Located in Camberwell, a leafy suburb of Melbourne, Australia, Matlock House is a 19th century Victorian weatherboard house that has recently been renovated to reflect the owners’ evolving family dynamics and eclectic taste.
Eight years since the last renovation, the family decided that it was about time to replace the kid-friendly, subdued interiors with a bolder, more idiosyncratic sensibility. Inspired by their admiration for American-Italian model Carmen Dell’Orefice’s flamboyantly chic New York apartment and eager to showcase their collected artwork of sentimental value, the house's owners entrusted interior designer Danielle Brustman from Australian studio The Stylesmiths to inject the flair, colour and sophistication that embodies their personality.
Brustman’s design is centered on an eclectic colour palette that inspired by and complementary to the family’s idiosyncratic poster and print collection, personalised for each room and accompanied by the use of re-purposed vintage furniture and distinct finishes. This approach harks back to the aesthetics of Victorian interiors, which revelled in different colours and textures according to the room’s use, a variety of often modified, furniture styles and a plethora of ornamental objects that reflected the owner's interests, reinterpreted for this project through a contemporary lens of modern elegance.
Each room is treated with each own customized combination of hues comprised of soft, muted, pastel pinks or blues as base tones and more intense, contrasting tones such as deep green, navy, black, gold and magenta, artfully layered via furnishings, wallpaper and surface treatments. This approach, which entailed meticulously testing different swatches of colours and materials throughout the house before finalizing the selection, ensures that despite each space sporting a distinct feel and atmosphere, there is an overall aesthetic harmony.
In the living area, the predominant base tone is a soft sky-blue, invigorated by the lush, bottle-green velvet of the re-upholstered Art Deco armchairs in the lounge and the Black Japan lacquer of the dining table in the next room, refashioned with a black glass table top and accompanied by chairs and other furniture pieces with matching hues.

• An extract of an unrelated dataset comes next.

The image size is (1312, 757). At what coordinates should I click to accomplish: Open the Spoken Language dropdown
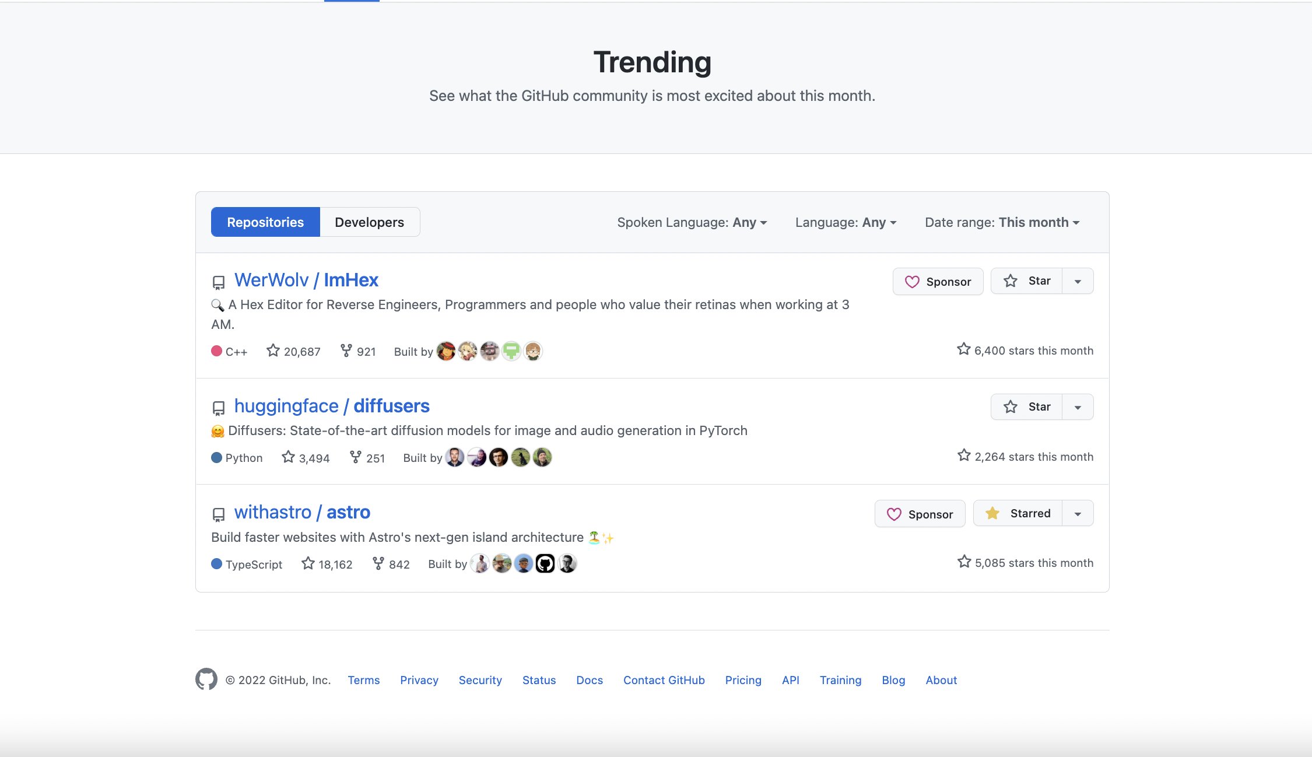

Meanwhile the restrained use of gold, featured in a stunning wallpaper design in the living room as well as in furniture finishes such as knobs and supporting frames, gives an extra dash of pizzazz.
For the master bedroom, the use of pastel pink creates a calming ambience which is tempered, as before, by a green velvet armchair and dark wood finishes, while a more neutral, off-white tone in the family room is counterbalanced by the warmth of the tan leather sofa, the vibrancy of a magenta armchair and the natural hues of timber tables, chairs and stools. Meanwhile, the armchair's magenta is picked up in the private areas by a carpet of equal exuberance which disrupts the sleek floorboards of dark timber that dominate the rest of the interiors.
The designers’ skillful and inventive use of colour has not gone unnoticed, and justly The Stylesmiths’ project is a finalist in the 2018 Dulux Colour Awards, which includes entries from across Australia and New Zealand, in the Single Residential Interior category.